Zuerst heute Vormittag die Eröffnung ihres Sohnes, dass er sich vor seinen Klassenkameraden unbedingt in ein besseres Licht habe bringen müssen. Dann, stockend und wirr, war die Erklärung gefolgt, wie er durchs Telefonieren zu einem Opa gekommen war. Daran schloss sich die Geschichte mit Ben an. Schließlich und endlich, in letzter Minute, genau gesagt, nämlich, als bereits die dunkle Limousine vor dem Haus hielt, die Ankündigung, dass sie heute den Hund in seinem neuen Zuhause besuchen würden.
Kornelia, die sich gerade die langen blonden Haare gewaschen hatte und außer alten Jeans und einer leicht verwaschenen Bluse einen Turban aus Frottier auf dem Kopf trug, war beim Anblick des sommerlich schick gekleideten Andreas Vorbeck vor Schreck erstarrt. Am liebsten wäre sie geflüchtet, denn abgesehen davon, dass sie sich der Situation nicht gewachsen fühlte, hatte sie sich den „Opa“ ihres Sohnes ganz anders vorgestellt.
Zu ihrer großen Erleichterung zeigte er sich nicht im geringsten erstaunt, ganz im Gegenteil. Er hatte, wie er gleich bemerkte, gar nicht erwartet, dass Sascha mit seinen Enthüllungen bereits zum Ende gekommen wäre. Nein, damit, das sie vollkommen vorbereitet war auf ihn und all die Neuigkeiten, hatte er nicht gerechnet.
Nach einigem Hin und Her, wobei der Turban verschwand und alles andere so unvollkommen blieb, wie es bei der Begrüßung schon gewesen war, hatten sie sich in den Wagen gesetzt und waren zu dem Blockhaus gefahren, das Andreas bewohnte, wie er erklärte.
Die Erwähnung des Blockhauses war für Kornelia beruhigend gewesen. Der „Opa“ wohnte also nicht allzu feudal!

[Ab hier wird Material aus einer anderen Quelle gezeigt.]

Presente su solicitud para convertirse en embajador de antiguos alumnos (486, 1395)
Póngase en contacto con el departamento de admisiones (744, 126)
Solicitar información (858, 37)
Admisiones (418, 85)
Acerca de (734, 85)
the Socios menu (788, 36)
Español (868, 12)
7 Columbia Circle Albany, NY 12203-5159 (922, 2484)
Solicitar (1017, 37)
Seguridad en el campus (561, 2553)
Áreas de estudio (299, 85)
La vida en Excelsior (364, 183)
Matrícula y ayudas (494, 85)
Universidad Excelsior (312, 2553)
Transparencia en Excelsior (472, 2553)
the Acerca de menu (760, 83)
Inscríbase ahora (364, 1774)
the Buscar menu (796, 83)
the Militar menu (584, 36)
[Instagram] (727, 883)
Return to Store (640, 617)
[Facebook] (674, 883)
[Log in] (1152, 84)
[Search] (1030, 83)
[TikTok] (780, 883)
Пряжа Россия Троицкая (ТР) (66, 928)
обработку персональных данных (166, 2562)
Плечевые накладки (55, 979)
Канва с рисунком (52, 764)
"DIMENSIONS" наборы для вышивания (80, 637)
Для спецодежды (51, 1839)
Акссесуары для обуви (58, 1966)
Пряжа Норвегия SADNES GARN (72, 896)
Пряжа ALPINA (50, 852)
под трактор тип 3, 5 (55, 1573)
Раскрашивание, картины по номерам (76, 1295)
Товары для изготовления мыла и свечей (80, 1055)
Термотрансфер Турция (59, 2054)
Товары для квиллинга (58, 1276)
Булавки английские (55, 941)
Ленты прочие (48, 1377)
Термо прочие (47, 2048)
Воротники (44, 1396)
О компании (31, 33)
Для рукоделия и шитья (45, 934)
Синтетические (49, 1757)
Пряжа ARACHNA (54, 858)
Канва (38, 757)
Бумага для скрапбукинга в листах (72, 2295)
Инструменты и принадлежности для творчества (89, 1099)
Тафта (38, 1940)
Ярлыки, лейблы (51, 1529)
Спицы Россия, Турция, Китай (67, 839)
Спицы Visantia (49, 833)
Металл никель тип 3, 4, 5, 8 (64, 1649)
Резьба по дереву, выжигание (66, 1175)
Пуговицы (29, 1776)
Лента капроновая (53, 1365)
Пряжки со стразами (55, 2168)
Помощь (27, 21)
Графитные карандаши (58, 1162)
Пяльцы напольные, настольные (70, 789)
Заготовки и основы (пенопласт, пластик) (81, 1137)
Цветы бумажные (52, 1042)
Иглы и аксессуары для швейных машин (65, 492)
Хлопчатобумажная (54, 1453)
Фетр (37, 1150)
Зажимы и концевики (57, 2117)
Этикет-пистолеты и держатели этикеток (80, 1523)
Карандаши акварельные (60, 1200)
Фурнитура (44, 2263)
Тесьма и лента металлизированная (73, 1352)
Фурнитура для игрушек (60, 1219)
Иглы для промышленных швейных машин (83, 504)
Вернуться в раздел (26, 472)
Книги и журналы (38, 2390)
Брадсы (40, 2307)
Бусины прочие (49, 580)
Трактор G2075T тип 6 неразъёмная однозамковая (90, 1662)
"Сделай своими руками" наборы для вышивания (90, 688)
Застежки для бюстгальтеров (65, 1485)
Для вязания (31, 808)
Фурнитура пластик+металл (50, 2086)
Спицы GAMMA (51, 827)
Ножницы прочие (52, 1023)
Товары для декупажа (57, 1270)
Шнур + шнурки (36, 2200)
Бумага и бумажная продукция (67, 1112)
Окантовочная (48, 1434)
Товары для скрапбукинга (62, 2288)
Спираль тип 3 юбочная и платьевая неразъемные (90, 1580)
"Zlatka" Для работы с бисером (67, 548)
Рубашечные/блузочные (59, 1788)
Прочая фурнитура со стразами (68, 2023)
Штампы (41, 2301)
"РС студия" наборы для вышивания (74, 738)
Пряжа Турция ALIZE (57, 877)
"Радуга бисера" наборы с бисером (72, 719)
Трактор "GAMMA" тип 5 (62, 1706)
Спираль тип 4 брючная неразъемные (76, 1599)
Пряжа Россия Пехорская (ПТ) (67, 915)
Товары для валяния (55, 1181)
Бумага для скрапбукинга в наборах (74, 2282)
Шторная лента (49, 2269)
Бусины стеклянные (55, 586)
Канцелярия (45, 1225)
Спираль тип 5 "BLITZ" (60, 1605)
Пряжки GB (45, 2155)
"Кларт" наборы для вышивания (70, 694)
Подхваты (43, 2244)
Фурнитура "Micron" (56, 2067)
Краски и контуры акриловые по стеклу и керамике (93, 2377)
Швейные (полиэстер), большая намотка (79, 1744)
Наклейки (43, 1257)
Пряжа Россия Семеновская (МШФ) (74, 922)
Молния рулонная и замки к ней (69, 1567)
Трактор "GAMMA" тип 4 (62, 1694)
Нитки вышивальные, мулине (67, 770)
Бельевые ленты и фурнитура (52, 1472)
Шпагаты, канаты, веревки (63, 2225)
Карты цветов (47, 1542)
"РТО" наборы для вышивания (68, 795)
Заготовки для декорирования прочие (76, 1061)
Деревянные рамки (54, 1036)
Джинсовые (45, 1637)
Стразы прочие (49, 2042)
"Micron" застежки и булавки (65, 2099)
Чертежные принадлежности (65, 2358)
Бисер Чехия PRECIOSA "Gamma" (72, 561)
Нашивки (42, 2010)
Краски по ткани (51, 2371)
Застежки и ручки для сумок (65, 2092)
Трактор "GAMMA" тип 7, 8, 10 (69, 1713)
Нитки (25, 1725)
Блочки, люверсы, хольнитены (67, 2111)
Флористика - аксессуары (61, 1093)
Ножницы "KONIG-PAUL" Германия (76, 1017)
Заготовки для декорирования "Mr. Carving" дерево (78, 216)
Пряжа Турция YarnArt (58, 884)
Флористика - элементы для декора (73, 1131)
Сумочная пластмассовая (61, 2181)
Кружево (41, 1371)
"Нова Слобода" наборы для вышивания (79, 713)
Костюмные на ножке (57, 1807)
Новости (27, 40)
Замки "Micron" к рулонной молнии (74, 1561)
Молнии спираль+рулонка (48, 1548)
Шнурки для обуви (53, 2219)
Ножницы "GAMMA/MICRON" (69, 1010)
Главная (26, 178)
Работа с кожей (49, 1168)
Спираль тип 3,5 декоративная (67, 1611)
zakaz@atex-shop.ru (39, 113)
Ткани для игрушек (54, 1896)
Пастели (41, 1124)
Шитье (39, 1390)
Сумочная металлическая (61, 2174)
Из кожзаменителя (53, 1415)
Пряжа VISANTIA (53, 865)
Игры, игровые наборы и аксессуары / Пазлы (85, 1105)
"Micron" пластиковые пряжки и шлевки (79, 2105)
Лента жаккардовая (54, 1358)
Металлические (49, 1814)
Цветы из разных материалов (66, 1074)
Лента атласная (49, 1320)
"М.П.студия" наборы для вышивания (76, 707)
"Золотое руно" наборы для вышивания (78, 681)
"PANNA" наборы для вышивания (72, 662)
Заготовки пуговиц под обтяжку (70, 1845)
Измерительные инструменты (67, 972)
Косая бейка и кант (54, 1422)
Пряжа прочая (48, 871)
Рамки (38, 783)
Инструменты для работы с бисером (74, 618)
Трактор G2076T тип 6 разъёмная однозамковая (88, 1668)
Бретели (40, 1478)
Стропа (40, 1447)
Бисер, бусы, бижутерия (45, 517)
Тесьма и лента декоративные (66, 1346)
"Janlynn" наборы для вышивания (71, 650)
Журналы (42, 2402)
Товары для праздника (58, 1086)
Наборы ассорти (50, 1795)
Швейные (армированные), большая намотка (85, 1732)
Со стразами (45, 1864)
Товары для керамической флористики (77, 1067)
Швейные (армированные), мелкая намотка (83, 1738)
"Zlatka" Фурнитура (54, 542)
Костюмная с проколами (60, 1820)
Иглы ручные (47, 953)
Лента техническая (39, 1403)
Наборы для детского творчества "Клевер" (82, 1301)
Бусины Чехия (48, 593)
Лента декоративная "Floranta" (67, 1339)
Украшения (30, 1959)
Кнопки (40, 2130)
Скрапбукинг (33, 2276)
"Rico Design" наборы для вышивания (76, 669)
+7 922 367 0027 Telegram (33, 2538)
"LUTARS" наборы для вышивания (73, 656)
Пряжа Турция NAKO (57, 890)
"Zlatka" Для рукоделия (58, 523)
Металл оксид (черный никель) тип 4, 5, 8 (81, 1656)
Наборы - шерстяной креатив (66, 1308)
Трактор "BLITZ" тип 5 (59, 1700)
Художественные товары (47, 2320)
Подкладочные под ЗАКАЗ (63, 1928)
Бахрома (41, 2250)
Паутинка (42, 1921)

Dann jedoch hatte sie der nächste Tiefschlag getroffen, nämlich der Anblick des monumentalen Wohnsitzes aus Holz und Glas auf einem Terrain unvorstellbarer Größe. Selbst der Hund Ben erschien verschwindend klein in der grünen Wildnis des Naturgrundstücks, das sich gleich an den kleineren, sehr gepflegten Gartenbereich anschloss.
Die beiden Männer - Andreas Vorbeck und sein Hausverwalter Kurt - wirkten in dieser Umgebung wie zwei große Jungs, die Indianer und Trapper spielten. Es sah beinahe so aus, als hätten sie nichts anderes zu tun, als mit dem Hund um die Wette zu laufen, ihm Stöckchen zu werfen, Feuer auf dem Grill anzuzünden, Kaffee in großen Thermoskannen ins Freie zu schleppen und den breiten, rustikalen Tisch auf der Terrasse zu decken.
Und immer wieder begeisterten sie sich an Saschas Wiedersehensfreude mit Ben - die der große Hund hundertprozentig teilte! Er bellte, sprang an Sascha hoch und animierte ihn immer wieder dazu, mit ihm über die große Wiese zu toben.
Irgendwann hatte Sascha in der riesigen Wohnhalle ein altes Karussellpferd entdeckt, das er lachend bestieg, während Ben hechelnd neben ihm auf dem Teppich lag und Kurt in die Küche ging, um Erfrischungen zu holen. Sascha wunderte sich allerdings, warum Kurt die Küche „Kombüse“ nannte, bekam aber keine Antwort darauf, die Erwachsenen schienen ihn nicht zu bemerken, sie sahen sich lange an, schienen alles um sich herum für einen Moment vergessen zu haben.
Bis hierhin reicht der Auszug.